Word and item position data
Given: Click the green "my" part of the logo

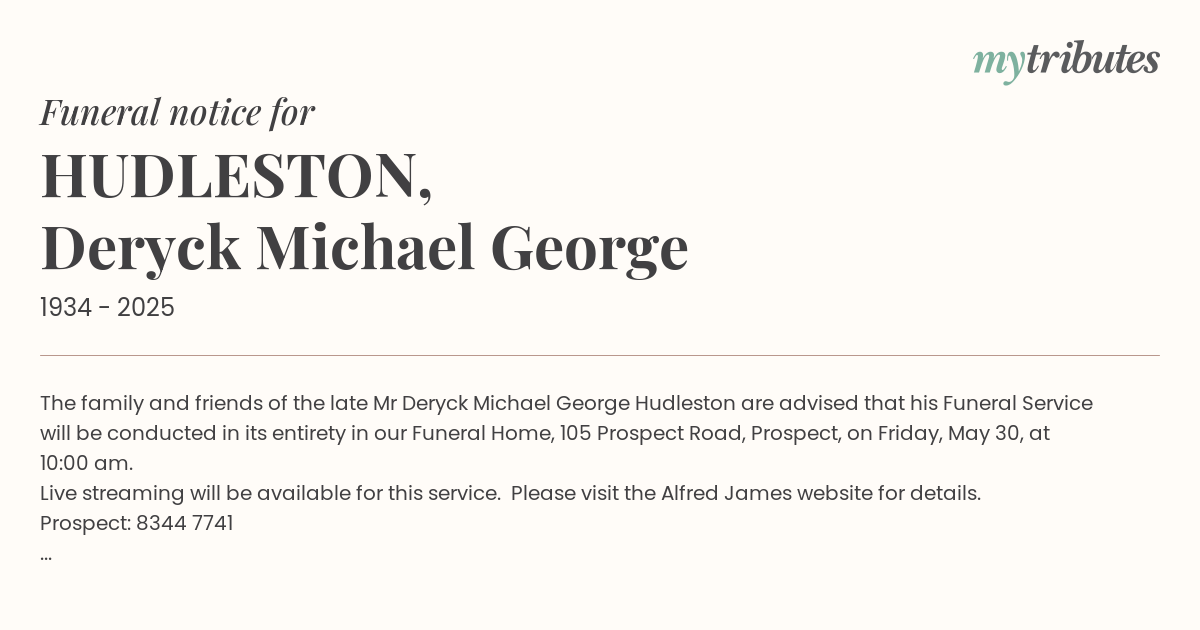Looking at the screenshot, I should point(998,62).
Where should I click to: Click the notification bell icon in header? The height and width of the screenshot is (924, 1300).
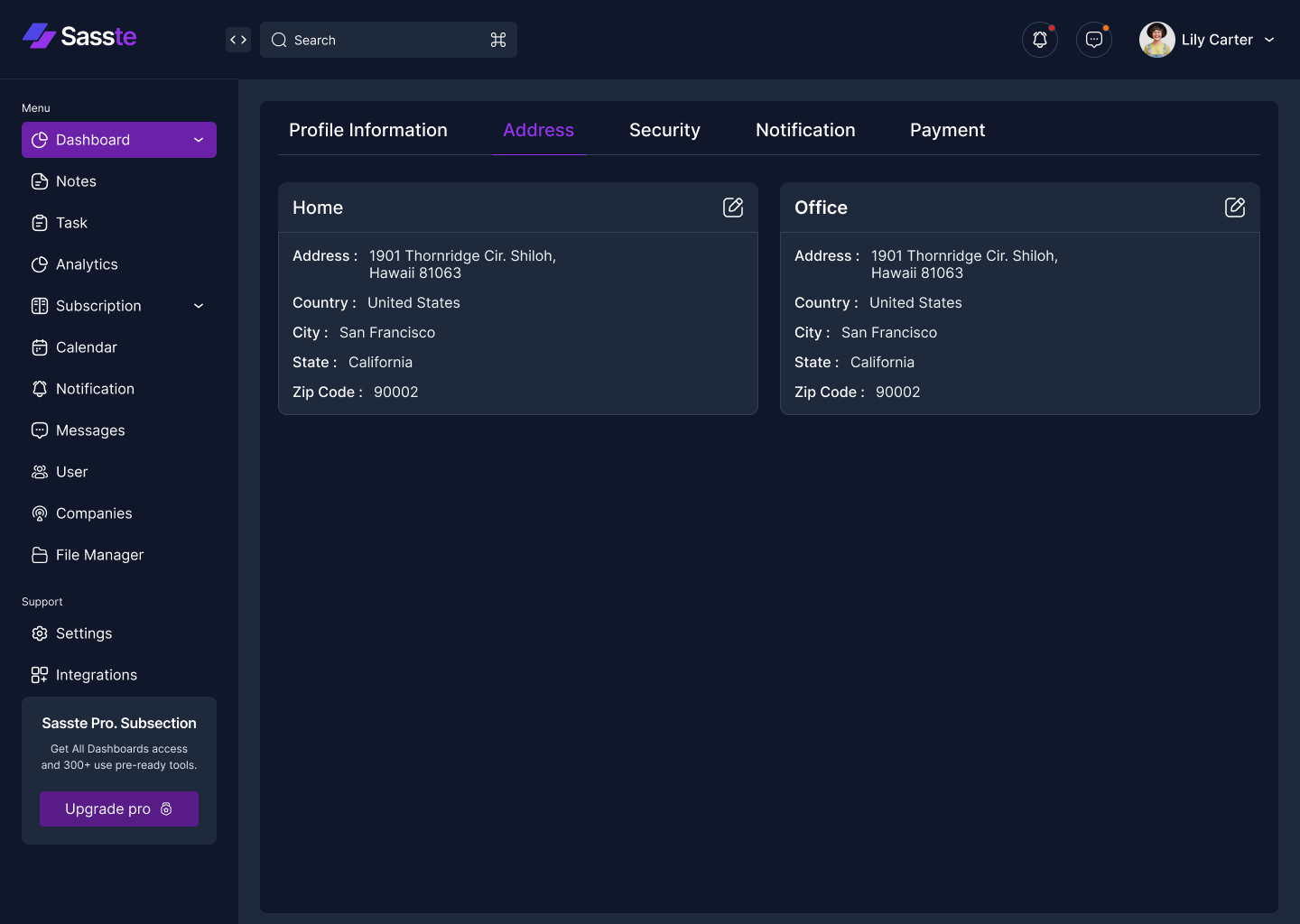tap(1040, 40)
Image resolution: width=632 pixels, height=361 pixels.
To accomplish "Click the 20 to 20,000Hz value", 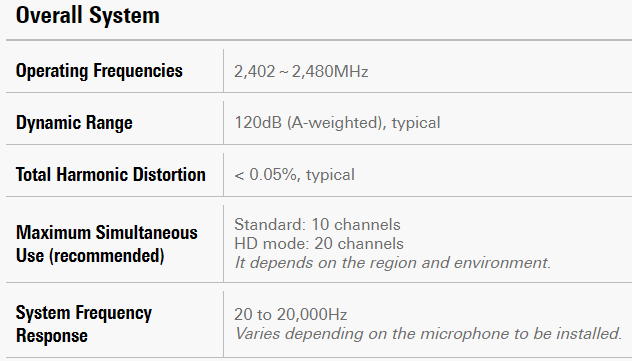I will point(291,314).
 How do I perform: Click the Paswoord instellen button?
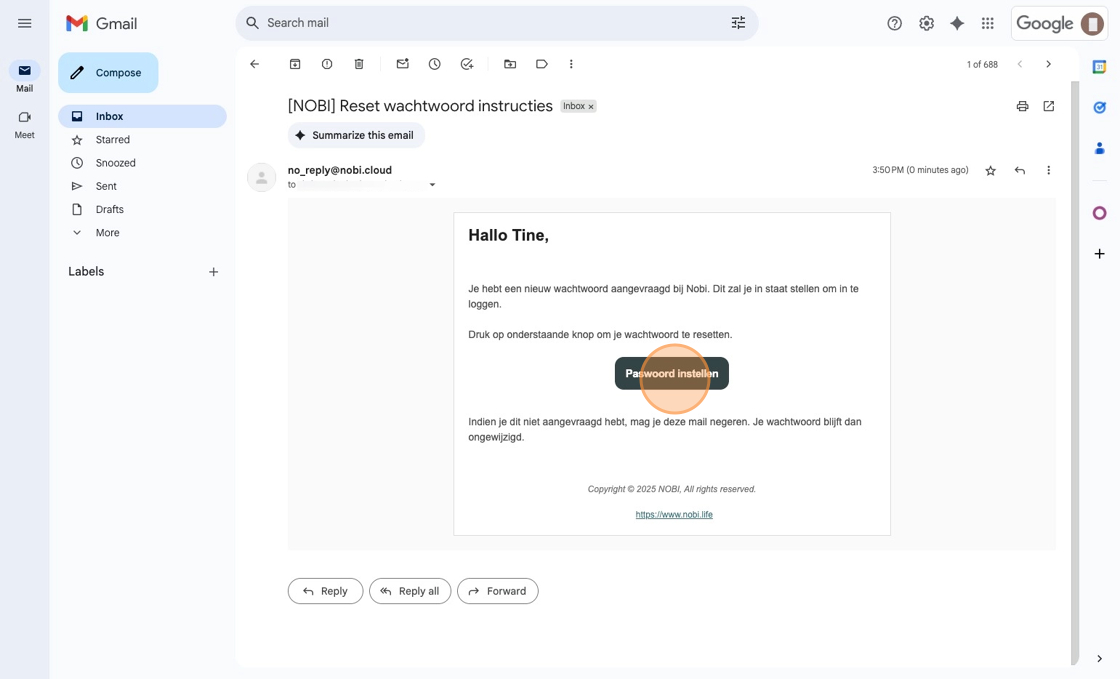click(672, 374)
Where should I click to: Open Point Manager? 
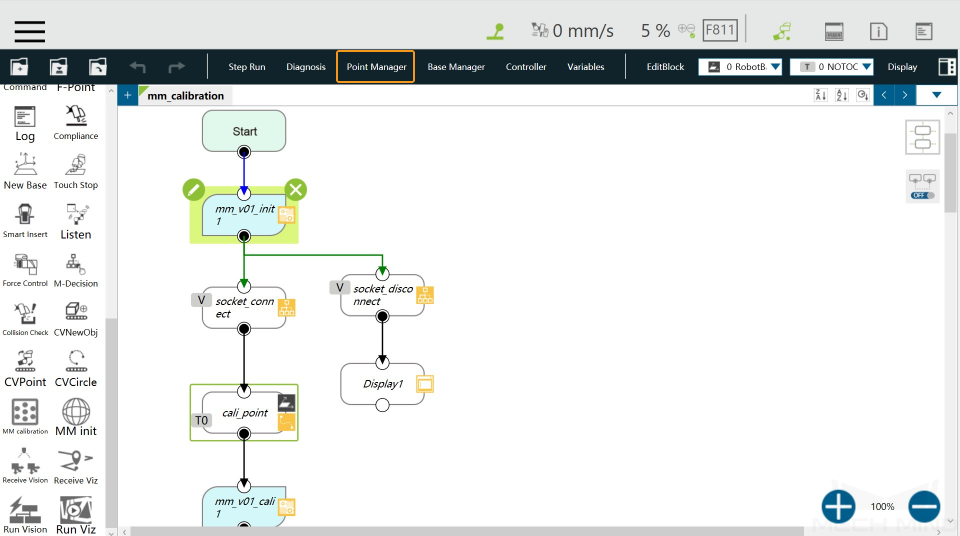[x=376, y=67]
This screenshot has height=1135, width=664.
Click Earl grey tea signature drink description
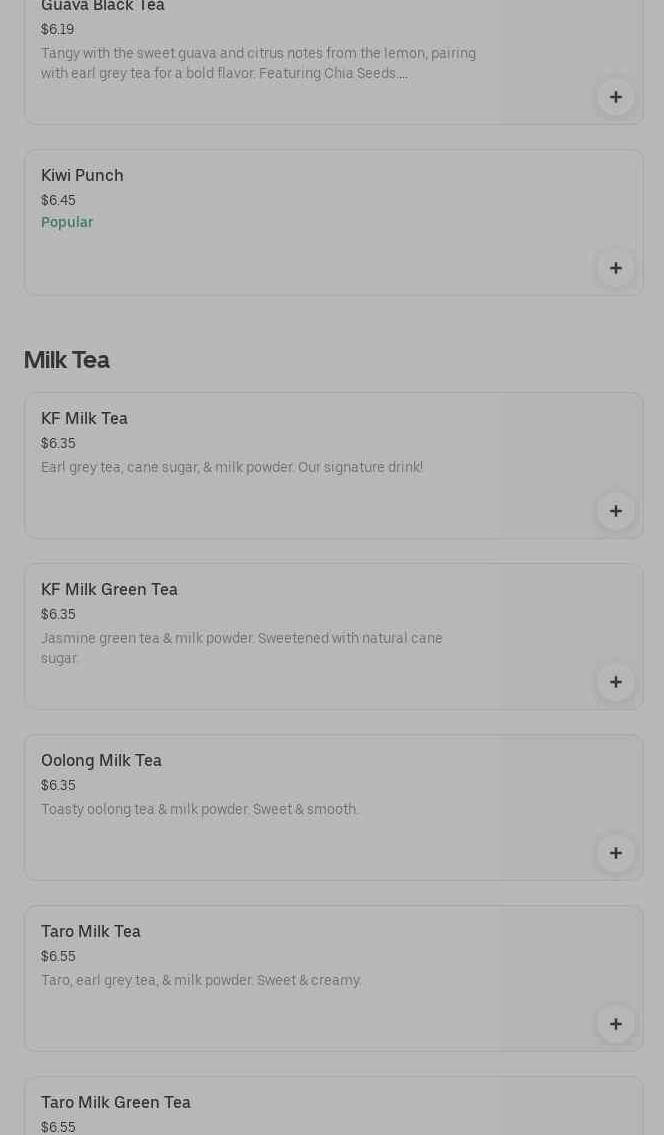pos(232,467)
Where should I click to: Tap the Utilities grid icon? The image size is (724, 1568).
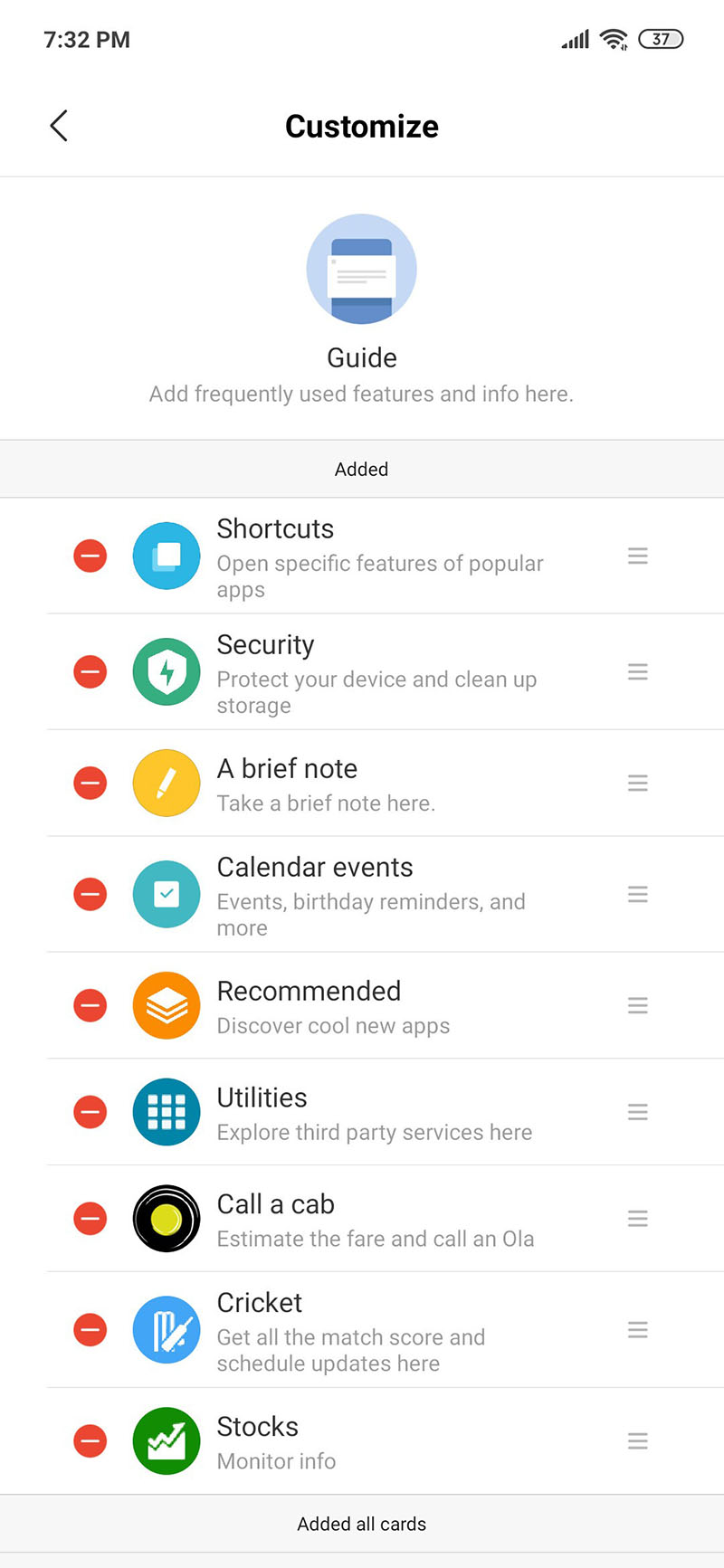point(167,1112)
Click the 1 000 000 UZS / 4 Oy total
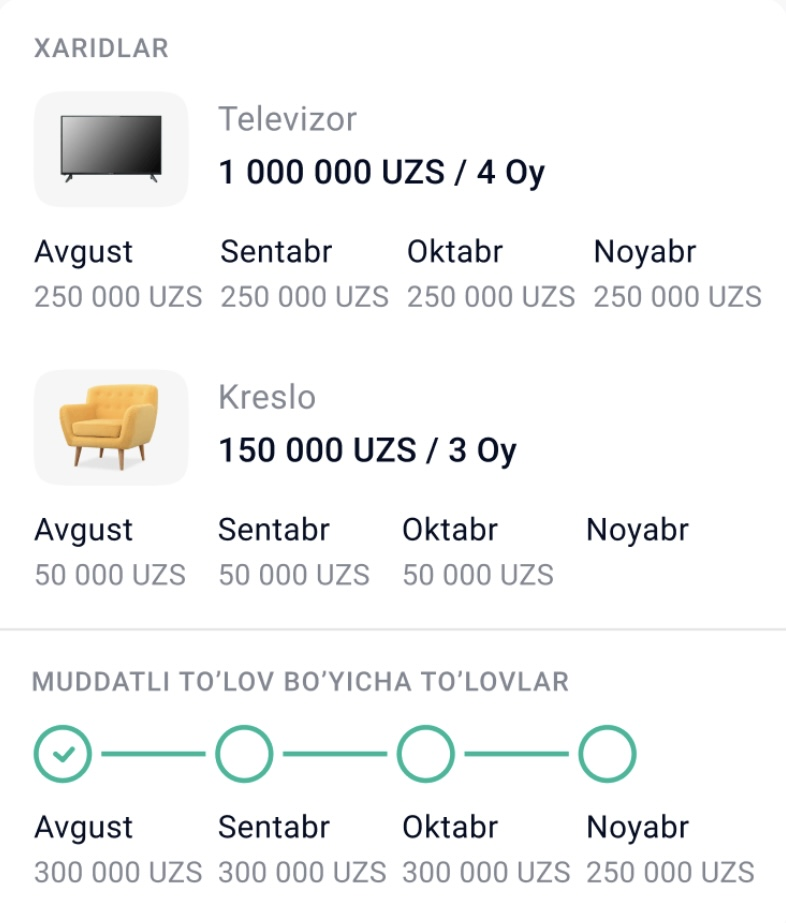This screenshot has height=923, width=786. click(x=381, y=172)
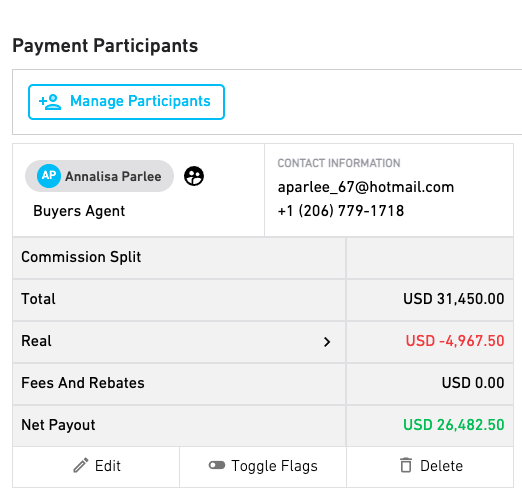Click the trash can Delete icon
Image resolution: width=522 pixels, height=498 pixels.
click(406, 465)
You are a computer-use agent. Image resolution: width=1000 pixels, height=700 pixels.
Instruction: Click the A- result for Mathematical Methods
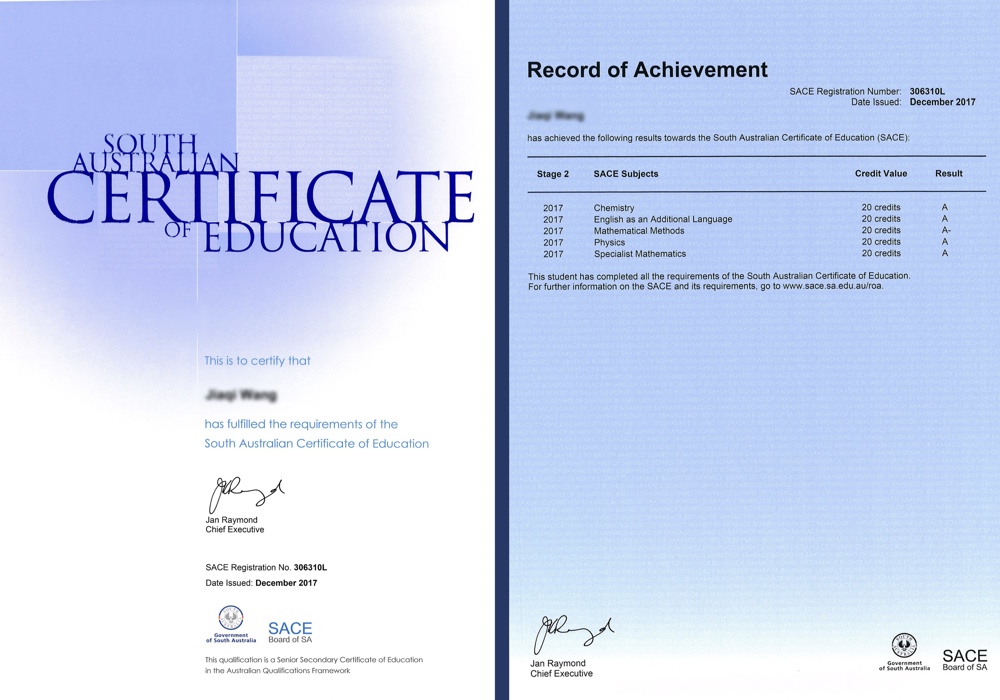[946, 231]
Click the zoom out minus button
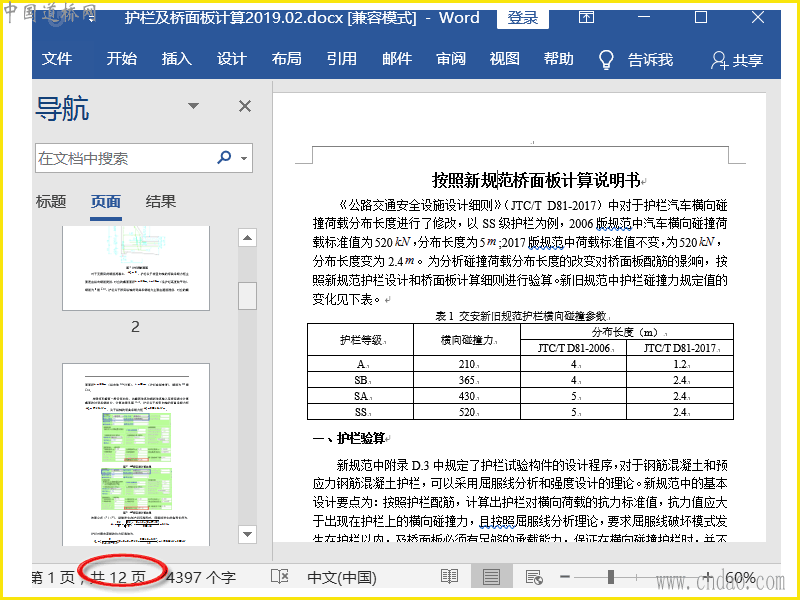 (565, 577)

Work required:
Rewrite the lines from the one with "How do I perform: Click" through the end of the lines, swapping "Where should I click to" for "What should I tap to" and keeping everything else the same. Leave out the pictures.

Solution for this task:
 How do I perform: Click the Paswoord instellen button?
click(672, 374)
What should I tap to: Open Point Manager? 
[x=376, y=67]
This screenshot has height=1135, width=664.
Click Earl grey tea signature drink description
pos(232,467)
What should I tap to: Tap the Utilities grid icon? The image size is (724, 1568).
point(167,1112)
Click the 1 000 000 UZS / 4 Oy total
This screenshot has height=923, width=786. click(x=381, y=172)
Click the trash can Delete icon
Image resolution: width=522 pixels, height=498 pixels.
click(406, 465)
You are a computer-use agent. Image resolution: width=1000 pixels, height=700 pixels.
Instruction: Click the A- result for Mathematical Methods
[946, 231]
Click the zoom out minus button
 (565, 577)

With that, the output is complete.